E li, in quel “qualcosa in piu’”, dovrà esserci puntuale ed organizzata, la presenza dell’antagonismo politico e sociale ad indirizzare verso la fuoriuscita di sistema eventuali, probabili, mobilitazioni e moti di piazza.
Certo, questa non è l’unica ipotesi sul tappeto, né è di facile praticabilità, anche se dei segnali incoraggianti, dal punto di vista della nostra convenienza politica, ci sono.
Innanzitutto, e nonostante il deterrente antiastensionista dei recuperatori di sistema Grillo e Ingoia, il non voto è aumentato dappertutto, con punte significative nelle metropoli del nord ma anche del centro e del sud.

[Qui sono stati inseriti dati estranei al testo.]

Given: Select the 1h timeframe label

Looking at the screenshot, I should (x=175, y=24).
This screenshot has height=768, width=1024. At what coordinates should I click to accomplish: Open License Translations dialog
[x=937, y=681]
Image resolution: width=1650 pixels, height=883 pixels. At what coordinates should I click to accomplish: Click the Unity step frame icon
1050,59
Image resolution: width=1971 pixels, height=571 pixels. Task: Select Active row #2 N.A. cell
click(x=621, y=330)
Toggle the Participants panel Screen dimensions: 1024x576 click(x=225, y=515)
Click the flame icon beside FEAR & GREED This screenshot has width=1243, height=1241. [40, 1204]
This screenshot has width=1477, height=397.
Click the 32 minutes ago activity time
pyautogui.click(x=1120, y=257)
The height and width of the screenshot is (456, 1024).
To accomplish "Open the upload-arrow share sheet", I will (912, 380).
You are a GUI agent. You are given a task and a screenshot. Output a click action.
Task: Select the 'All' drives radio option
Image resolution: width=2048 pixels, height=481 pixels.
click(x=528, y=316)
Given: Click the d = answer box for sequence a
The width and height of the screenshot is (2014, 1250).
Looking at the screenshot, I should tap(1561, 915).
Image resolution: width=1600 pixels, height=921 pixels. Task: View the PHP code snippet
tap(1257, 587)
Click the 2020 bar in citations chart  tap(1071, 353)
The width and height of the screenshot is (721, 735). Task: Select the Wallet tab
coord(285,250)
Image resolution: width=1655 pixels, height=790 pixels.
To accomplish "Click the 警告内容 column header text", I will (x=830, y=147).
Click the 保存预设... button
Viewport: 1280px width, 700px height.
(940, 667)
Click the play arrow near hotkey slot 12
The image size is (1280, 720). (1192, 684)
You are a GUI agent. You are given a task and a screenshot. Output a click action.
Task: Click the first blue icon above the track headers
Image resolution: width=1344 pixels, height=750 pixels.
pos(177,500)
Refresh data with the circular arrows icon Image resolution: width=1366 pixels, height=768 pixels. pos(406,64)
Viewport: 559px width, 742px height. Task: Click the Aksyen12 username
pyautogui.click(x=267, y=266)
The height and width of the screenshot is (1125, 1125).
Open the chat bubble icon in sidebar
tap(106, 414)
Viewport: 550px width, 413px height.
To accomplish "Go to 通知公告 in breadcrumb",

Si che ce l’avevano messa tutta, e tutti, nel tentativo di far diventare “interessanti”, “importanti”, “decisive” queste elezioni per “battere la destra”, o “recuperare l’i.m.u.”, o “mandarli tutti a casa”, o “imporre la legalità”, o “proseguire l’opera di Monti” etc etc.
Hanno cercato di sfruttare armi ed argomenti vecchi e nuovi, dal “pericolo fascista” alla strumentalizzazione dei movimenti local-ambientalisti, dalla “lotta alla casta” a quella “per il diritto”.
Hanno utilizzato di tutto, da comici veri a quelli improvvisati, cantanti, attori, guitti e profittatori.
Non è servito a fermare l’avanzata dell’astensionismo di massa, né tantomeno a produrre un nuovo governo stabile.
E’ chiaro che, non essendo l’astensionismo sommabile ad alcun “voto di protesta” cosi’ come viene erroneamente fatto, la critica e la sfiducia, pur essendo diffusa, non raggiunge ancora i livelli necessari alla disdetta di classe di qualsiasi appartenenza alla “società civile” storicamente determinata.
Insomma, astensione non vuol dir rivoluzione, e nemmeno automaticamente lotta o organizzazione, ma è un buon inizio.
Su cui lavorare, con un occhio vigile alle possibili, prossime precipitazioni politiche sociali.